#### Text extract
- - -

The book starts with the story of a company named Farecast in 2003. Oren Etzioni at the University of Washington is on an airplane. He decides to ask other passengers how much they paid for the seats. And it turns out that one person paid one fare, and another person paid another fare. Of course, this made Oren really upset. And the reason why is that he took his time to book the air ticket long in advance, assuming he was going to pay the lowest price. And he started thinking – if only I knew what stays behind airfares. How would I know if a presented price at an online travel site is a good one or a bad one? And then he came up with the insight. Because he was a computer scientist, he realised this is just an information problem. Next, his decided to collect the flight price record of every single flight in commercial aviation in the United States for every single route and to identify how long in advance the ticket was bought for the departure, and what price was paid. Based on that, he created a system for which a major goal was making predictions on whether the price is likely to rise or fall. And eventually, it worked pretty well. Then decided to get more data. So he did and got more data until he had 20 billion flight-price records that fuelled his predictions. The system saved a lot of customer’s money, and then Microsoft came and bought his system for $100 million.
This data of the airfares have become the raw material for a new business, and a new source of value, and a new form of economic activity. And right now many companies, Google, Amazon, Apple, eBay, IBM etc. are running a new economy with this data. It is a fuel of the information economy.
Now a few things about more data. We’re going from an environment where we have always been information-starved. We have never had enough. And right now we live in the world where that is no longer the operative constraint. Although we never have all the information, the book gives a few great examples of why more data is better than clean data. Another striking example regarding the conflict between the quality and quantity of data related to Amazon. So when their recommendation system was in an embryonic phase, developers focused on figuring out the reasons which stayed behind customers’ decisions. The had all data regarding traffic, searches etc. and based on their assumptions they were recommendations. Needless to say, these recommendations were inaccurate and didn’t match witch customer needs. Then they decided to give the computer a free hand and, eventually, based on simple correlations, the whole idea started to work properly. Knowing “what?” is sometimes better than “why?”.

- - -

#### Information provided

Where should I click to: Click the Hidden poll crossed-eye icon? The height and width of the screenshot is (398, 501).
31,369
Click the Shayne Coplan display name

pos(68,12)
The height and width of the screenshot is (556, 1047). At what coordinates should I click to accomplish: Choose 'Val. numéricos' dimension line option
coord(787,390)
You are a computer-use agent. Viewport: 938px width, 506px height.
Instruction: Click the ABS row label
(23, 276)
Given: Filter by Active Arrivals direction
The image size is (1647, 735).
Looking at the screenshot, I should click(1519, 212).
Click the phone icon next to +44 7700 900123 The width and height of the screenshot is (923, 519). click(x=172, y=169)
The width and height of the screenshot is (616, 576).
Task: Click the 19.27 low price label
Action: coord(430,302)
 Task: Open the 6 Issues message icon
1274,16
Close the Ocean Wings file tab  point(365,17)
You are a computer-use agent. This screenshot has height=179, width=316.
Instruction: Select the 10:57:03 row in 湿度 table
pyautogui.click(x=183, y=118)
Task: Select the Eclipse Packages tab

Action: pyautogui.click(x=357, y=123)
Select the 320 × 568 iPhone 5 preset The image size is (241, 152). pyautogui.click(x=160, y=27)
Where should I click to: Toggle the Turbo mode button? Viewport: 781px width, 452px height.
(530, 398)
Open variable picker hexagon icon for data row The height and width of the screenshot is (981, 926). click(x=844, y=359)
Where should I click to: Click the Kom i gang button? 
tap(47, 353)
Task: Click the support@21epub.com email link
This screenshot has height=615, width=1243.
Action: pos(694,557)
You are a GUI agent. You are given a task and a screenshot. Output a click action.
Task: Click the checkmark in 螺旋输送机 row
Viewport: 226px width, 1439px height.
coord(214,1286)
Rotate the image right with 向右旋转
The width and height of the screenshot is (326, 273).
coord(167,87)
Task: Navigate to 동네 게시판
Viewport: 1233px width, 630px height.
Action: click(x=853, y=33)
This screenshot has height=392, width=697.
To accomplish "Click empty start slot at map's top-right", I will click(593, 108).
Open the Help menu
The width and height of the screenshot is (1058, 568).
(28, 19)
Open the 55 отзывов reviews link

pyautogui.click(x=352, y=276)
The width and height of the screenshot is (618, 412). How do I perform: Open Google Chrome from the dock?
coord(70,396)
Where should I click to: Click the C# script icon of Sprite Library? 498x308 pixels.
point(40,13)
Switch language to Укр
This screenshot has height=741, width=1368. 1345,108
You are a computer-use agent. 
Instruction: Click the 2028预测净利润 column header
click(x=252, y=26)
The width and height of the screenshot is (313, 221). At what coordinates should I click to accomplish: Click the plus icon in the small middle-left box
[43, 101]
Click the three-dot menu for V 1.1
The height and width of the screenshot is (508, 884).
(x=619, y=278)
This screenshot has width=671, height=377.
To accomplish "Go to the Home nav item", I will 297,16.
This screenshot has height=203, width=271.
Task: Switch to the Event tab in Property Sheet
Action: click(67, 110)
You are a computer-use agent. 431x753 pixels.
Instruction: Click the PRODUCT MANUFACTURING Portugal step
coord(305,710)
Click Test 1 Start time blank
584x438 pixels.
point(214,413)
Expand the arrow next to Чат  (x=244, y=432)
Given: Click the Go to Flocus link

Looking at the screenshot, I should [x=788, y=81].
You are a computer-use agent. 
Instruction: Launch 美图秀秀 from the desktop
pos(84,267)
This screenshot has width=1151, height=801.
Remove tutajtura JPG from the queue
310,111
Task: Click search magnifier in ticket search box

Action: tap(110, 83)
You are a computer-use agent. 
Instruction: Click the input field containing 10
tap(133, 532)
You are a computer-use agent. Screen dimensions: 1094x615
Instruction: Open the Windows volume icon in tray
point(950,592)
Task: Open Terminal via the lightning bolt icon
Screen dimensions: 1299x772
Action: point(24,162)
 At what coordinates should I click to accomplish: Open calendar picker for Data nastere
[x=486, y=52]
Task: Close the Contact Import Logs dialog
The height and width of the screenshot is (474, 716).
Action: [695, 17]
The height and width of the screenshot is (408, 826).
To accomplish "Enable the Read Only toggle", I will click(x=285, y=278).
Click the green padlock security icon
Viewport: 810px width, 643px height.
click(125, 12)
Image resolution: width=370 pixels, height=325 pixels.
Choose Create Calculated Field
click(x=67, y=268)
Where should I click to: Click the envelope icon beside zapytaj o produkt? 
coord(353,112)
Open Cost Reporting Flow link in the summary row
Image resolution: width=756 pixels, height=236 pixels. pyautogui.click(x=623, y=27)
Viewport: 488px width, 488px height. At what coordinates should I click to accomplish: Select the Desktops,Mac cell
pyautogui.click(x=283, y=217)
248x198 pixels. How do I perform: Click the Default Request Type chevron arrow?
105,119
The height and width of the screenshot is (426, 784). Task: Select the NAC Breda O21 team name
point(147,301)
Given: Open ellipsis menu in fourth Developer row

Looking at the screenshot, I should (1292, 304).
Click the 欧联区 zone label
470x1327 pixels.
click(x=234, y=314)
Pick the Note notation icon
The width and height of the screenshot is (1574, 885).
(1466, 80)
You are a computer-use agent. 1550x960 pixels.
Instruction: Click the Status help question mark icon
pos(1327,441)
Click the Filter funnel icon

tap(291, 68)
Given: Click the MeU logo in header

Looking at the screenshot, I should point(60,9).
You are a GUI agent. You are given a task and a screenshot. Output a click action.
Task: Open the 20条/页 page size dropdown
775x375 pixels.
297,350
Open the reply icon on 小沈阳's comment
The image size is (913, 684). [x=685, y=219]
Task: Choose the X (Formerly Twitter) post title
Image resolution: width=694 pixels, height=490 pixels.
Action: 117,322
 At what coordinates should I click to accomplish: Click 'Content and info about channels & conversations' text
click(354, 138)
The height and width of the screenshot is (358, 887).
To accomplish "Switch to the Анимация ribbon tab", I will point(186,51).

- - -

#### Written request 1
In the big data passage, how much did Microsoft pay for the Farecast system?
#### Written request 2
Copy word for word the part of the big data passage that opens with the words containing "This data of" and closes with "the information economy.".

#### Complete answer 1
$100 million.

#### Complete answer 2
This data of the airfares have become the raw material for a new business, and a new source of value, and a new form of economic activity. And right now many companies, Google, Amazon, Apple, eBay, IBM etc. are running a new economy with this data. It is a fuel of the information economy.